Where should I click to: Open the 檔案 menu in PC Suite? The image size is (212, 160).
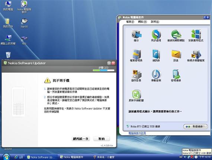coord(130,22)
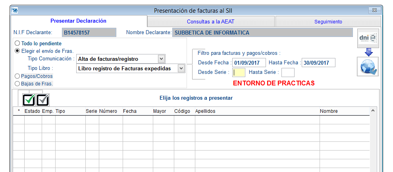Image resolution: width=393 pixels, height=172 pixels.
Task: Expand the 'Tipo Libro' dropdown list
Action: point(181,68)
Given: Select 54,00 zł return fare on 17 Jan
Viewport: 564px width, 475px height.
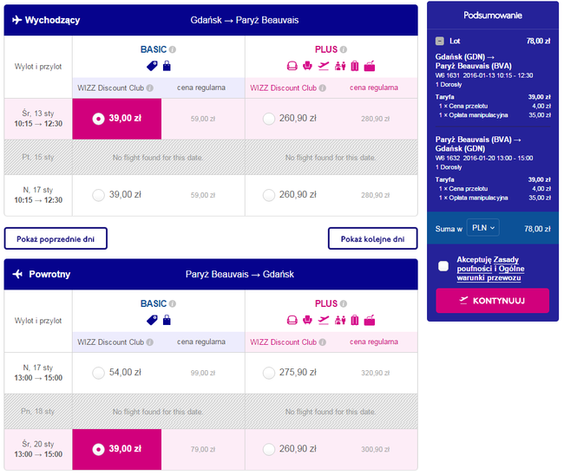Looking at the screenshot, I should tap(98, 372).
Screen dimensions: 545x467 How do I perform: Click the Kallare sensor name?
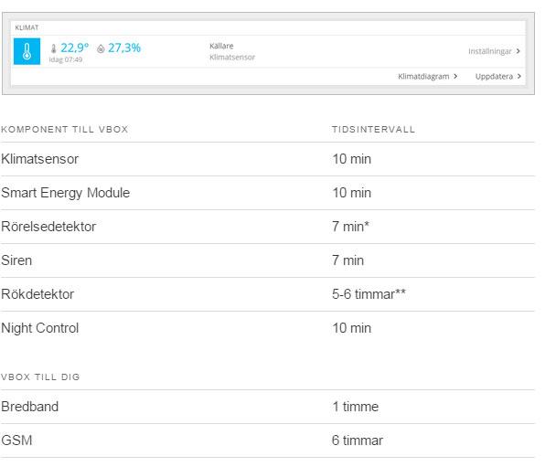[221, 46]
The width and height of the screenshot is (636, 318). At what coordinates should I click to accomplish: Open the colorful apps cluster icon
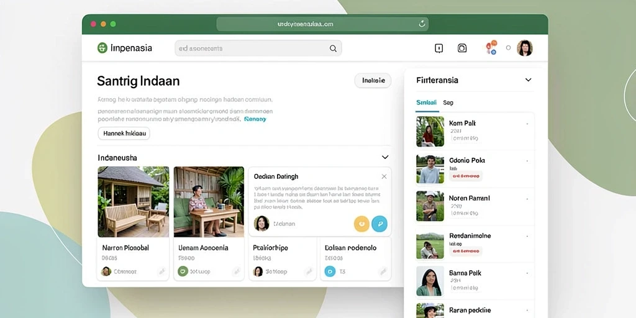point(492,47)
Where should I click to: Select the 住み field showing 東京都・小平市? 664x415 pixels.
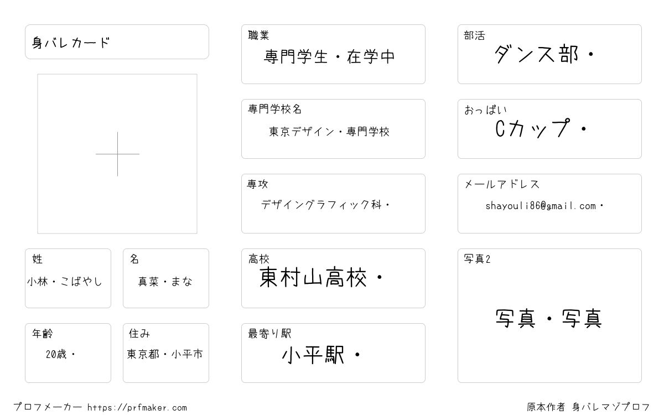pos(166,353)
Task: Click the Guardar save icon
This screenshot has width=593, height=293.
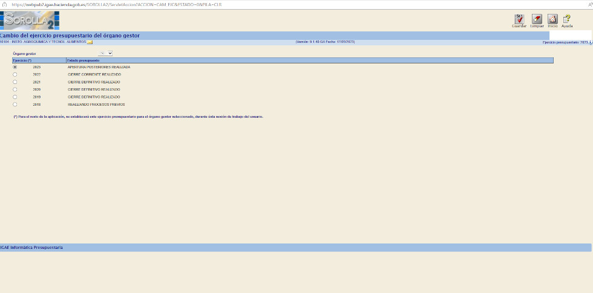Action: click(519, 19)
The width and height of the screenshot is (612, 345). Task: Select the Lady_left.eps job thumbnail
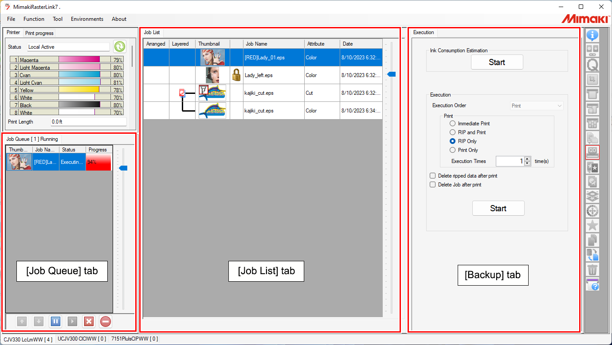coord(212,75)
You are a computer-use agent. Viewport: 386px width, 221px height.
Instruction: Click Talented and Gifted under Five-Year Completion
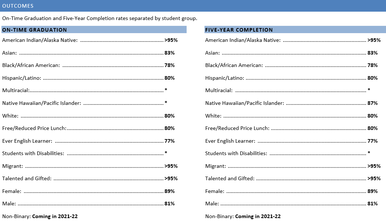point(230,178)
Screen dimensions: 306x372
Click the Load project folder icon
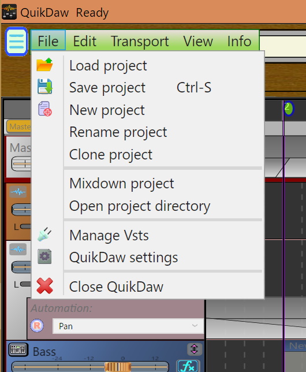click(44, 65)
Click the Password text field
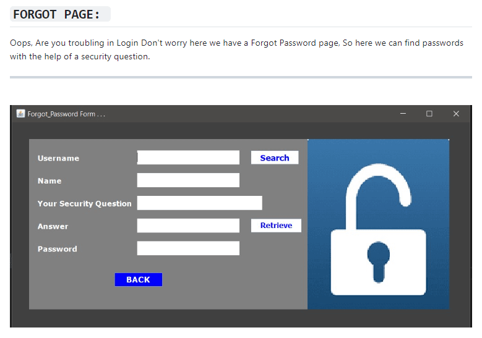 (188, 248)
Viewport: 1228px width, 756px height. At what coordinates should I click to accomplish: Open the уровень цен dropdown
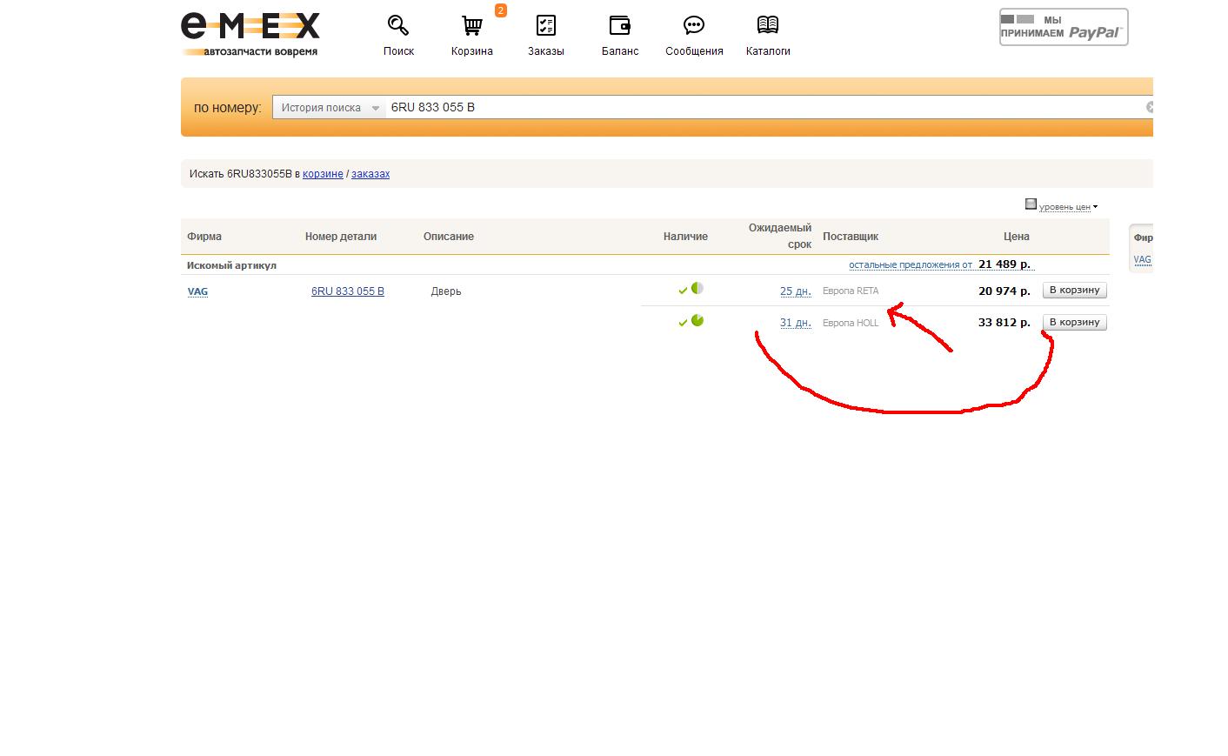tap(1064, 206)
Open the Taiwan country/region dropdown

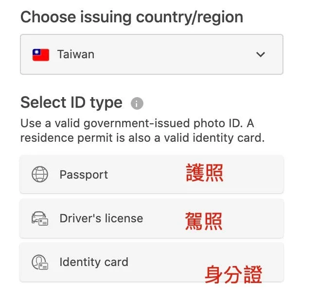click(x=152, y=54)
---
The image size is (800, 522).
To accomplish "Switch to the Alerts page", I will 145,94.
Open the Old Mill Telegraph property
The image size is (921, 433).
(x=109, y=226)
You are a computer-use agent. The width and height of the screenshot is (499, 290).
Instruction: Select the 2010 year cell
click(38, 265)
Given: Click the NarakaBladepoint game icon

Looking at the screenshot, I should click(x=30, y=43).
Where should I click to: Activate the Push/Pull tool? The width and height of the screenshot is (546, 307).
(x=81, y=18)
---
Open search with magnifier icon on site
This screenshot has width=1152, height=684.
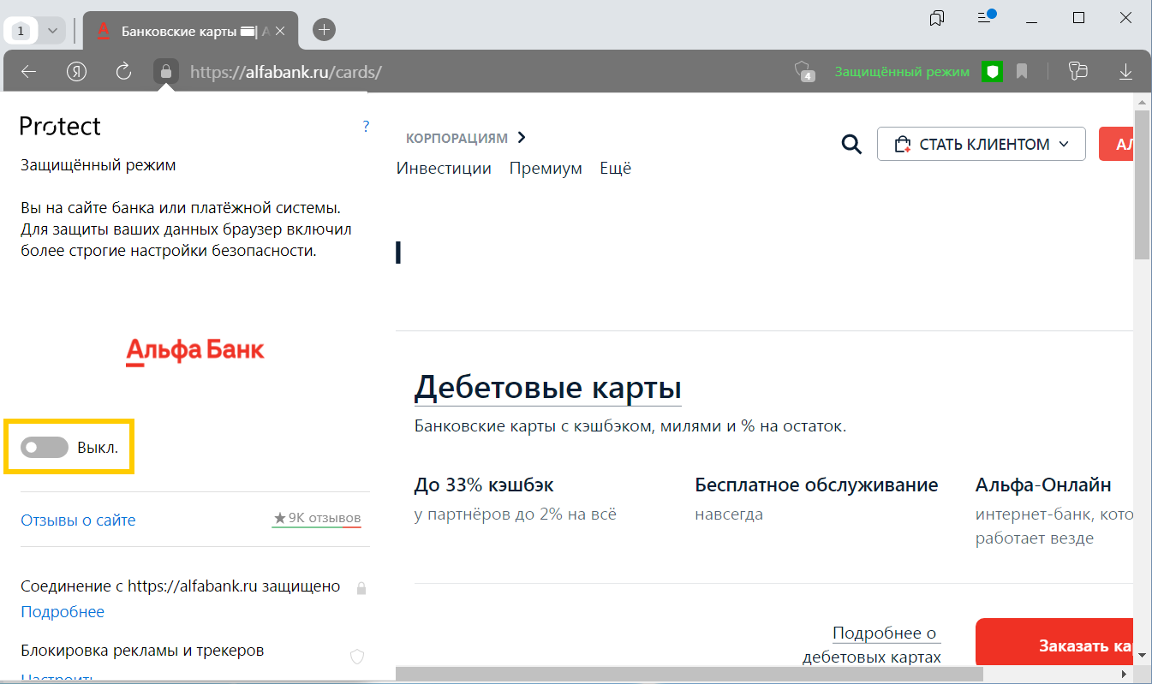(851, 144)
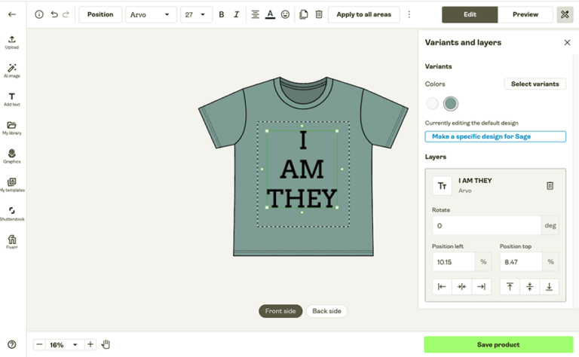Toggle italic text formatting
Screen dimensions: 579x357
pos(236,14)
---
Activity » A single figure is required: the number of lines above in which the word "computer" occurs.

Answer section » 2